▶ **Consignas**
a: Transcribe un fragmento del texto del ejercicio: comienza en las palabras que contienen "Leer antes que" y detente después de "extraordinaria vocación sincrética.".
b: Según el texto del ejercicio, ¿en qué volumen se encuentran los fragmentos de autores griegos y latinos traducidos por RBN?

▶ **Texto del ejercicio**
Leer antes que la poesía, en el volumen Versiones, los fragmentos de obras de autores griegos y latinos traducidos por RBN, permite identificar después en, por ejemplo, Albur de amor, algunos símbolos de la Antigua Grecia y de la Grecia clásica; el cultivo de un ritmo que busca reproducir una sonoridad particular, o la valoración de la mujer en la Antigua Roma, siempre en conjunción, eso sí, con el mundo prehispánico, la religión católica, la alquimia, el México del siglo XX y la música popular, amalgama que evidencia su extraordinaria vocación sincrética.

▶ **Entradas proporcionadas**
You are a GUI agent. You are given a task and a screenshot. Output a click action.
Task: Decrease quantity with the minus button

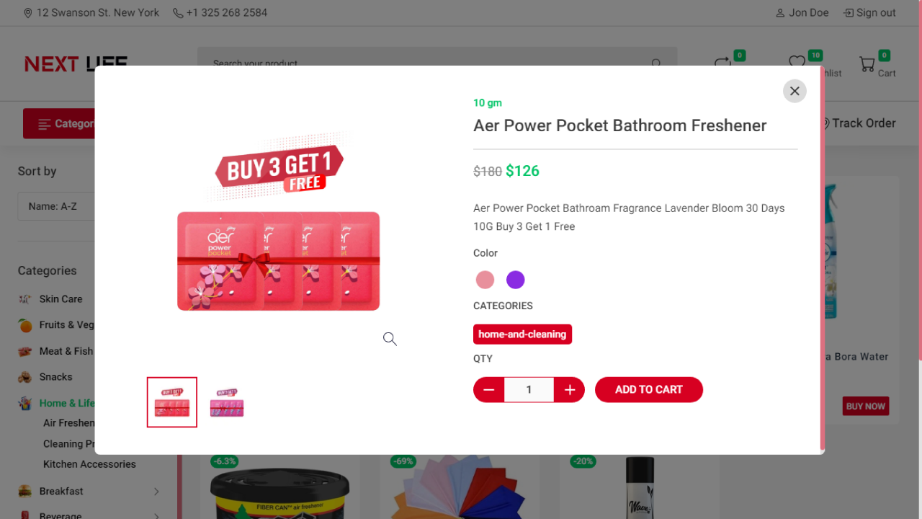click(488, 390)
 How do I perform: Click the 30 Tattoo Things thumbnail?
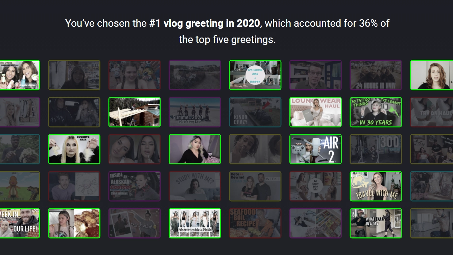(x=376, y=112)

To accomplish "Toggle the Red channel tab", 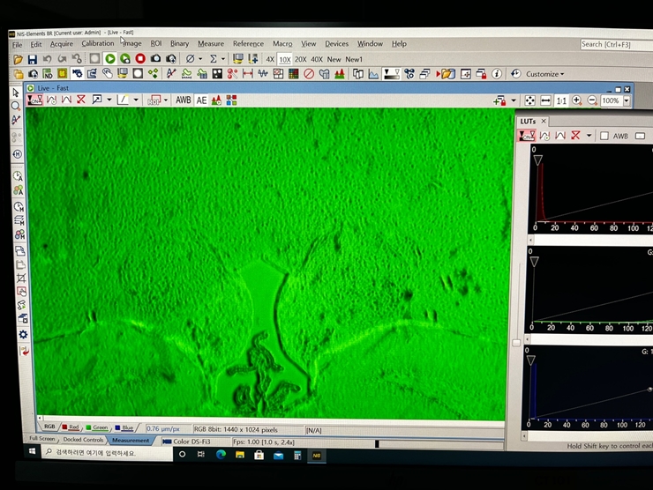I will coord(70,428).
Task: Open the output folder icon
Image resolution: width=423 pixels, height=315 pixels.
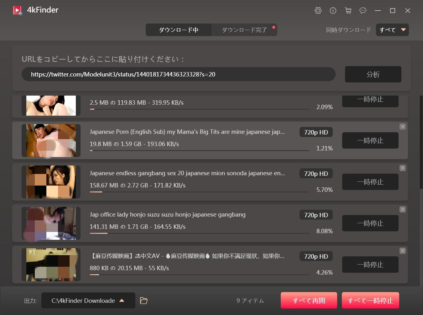Action: point(144,301)
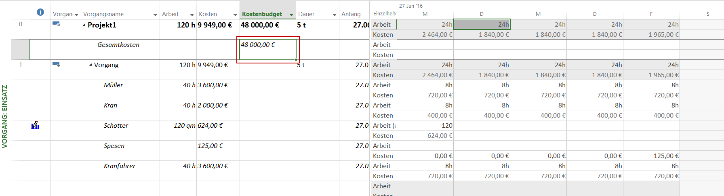
Task: Open the Kostenbudget column filter dropdown
Action: [291, 15]
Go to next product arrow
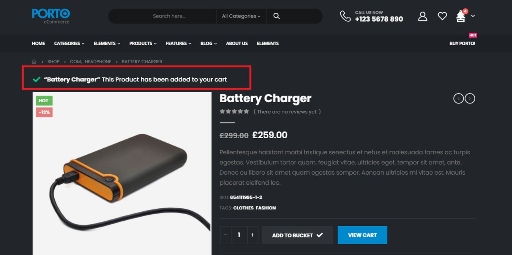Image resolution: width=512 pixels, height=255 pixels. point(470,98)
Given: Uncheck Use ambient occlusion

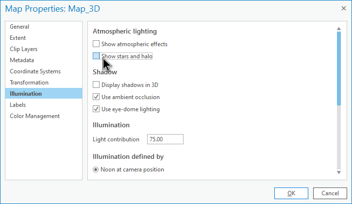Looking at the screenshot, I should click(96, 97).
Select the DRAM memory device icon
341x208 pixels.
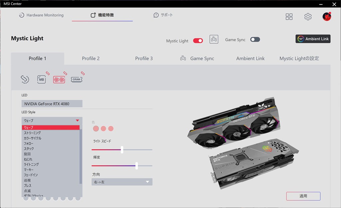(x=77, y=80)
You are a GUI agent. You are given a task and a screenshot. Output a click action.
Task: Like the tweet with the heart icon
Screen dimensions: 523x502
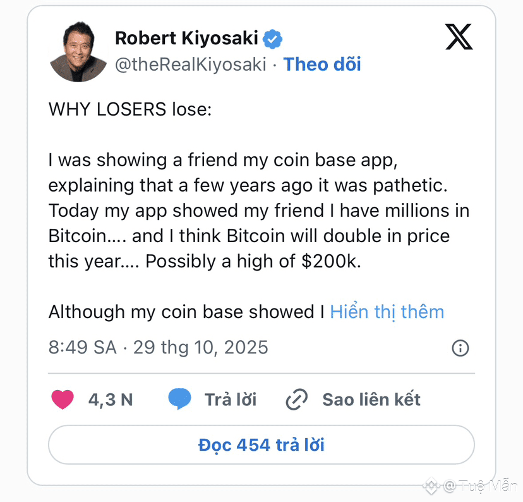[62, 400]
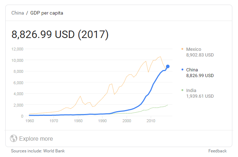238x157 pixels.
Task: Click Mexico's orange legend dot
Action: pyautogui.click(x=182, y=49)
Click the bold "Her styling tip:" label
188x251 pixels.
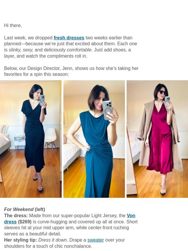[21, 240]
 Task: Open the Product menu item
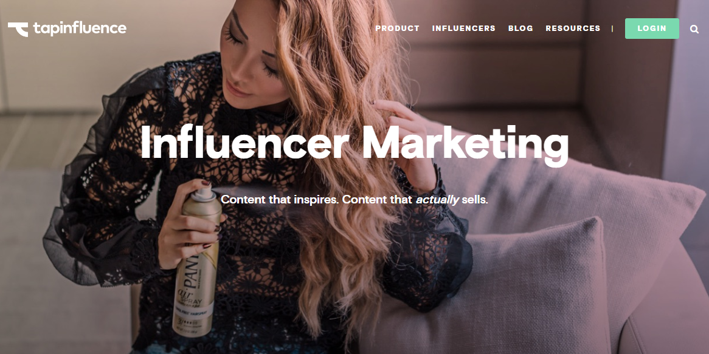(x=398, y=29)
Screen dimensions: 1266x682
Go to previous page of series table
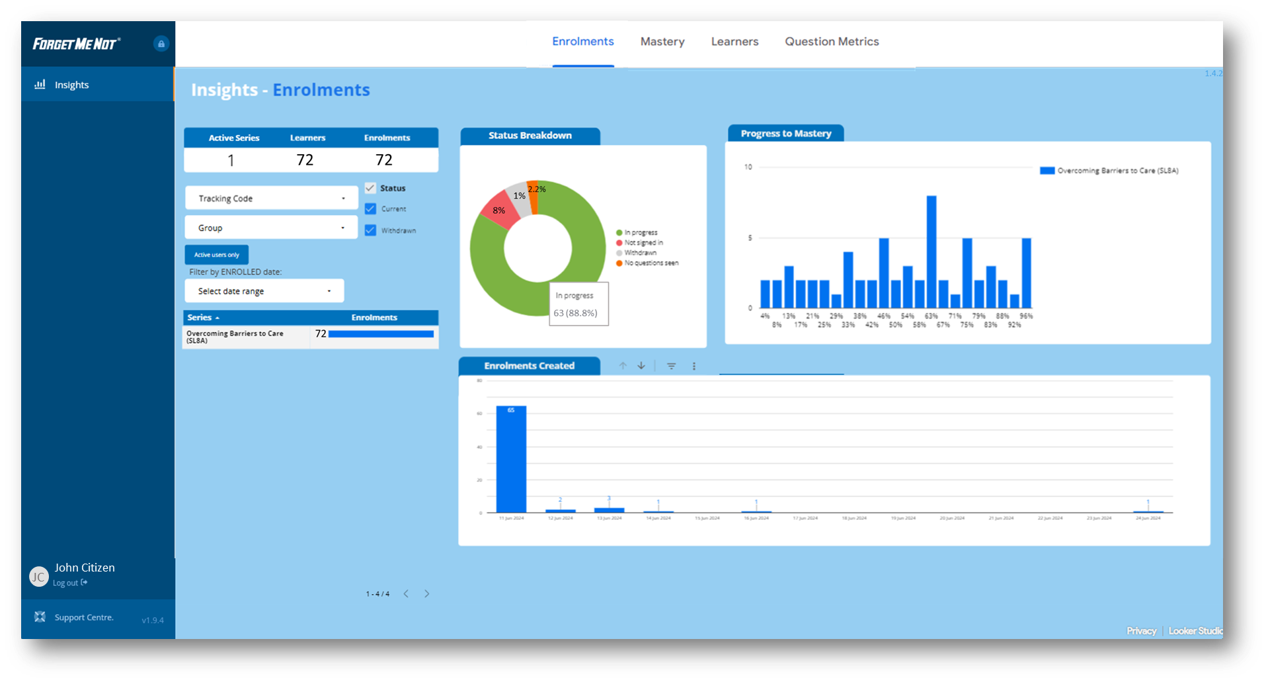[406, 593]
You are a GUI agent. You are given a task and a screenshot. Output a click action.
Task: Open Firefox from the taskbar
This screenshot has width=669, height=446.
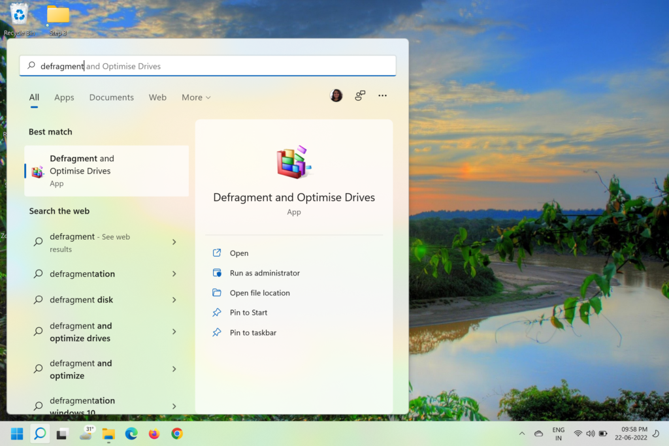(154, 434)
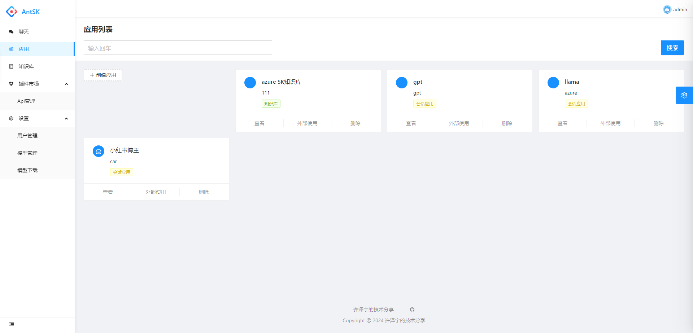The width and height of the screenshot is (693, 333).
Task: Click the car icon of 小红书博主 app
Action: pos(99,151)
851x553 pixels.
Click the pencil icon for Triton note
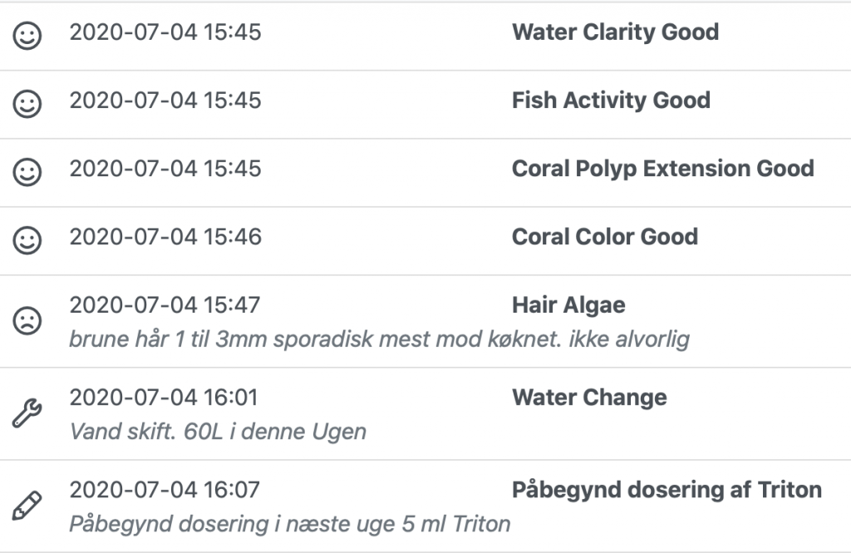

▶ **Soluciones**
a:
Leer antes que la poesía, en el volumen Versiones, los fragmentos de obras de autores griegos y latinos traducidos por RBN, permite identificar después en, por ejemplo, Albur de amor, algunos símbolos de la Antigua Grecia y de la Grecia clásica; el cultivo de un ritmo que busca reproducir una sonoridad particular, o la valoración de la mujer en la Antigua Roma, siempre en conjunción, eso sí, con el mundo prehispánico, la religión católica, la alquimia, el México del siglo XX y la música popular, amalgama que evidencia su extraordinaria vocación sincrética.

b: En el volumen Versiones.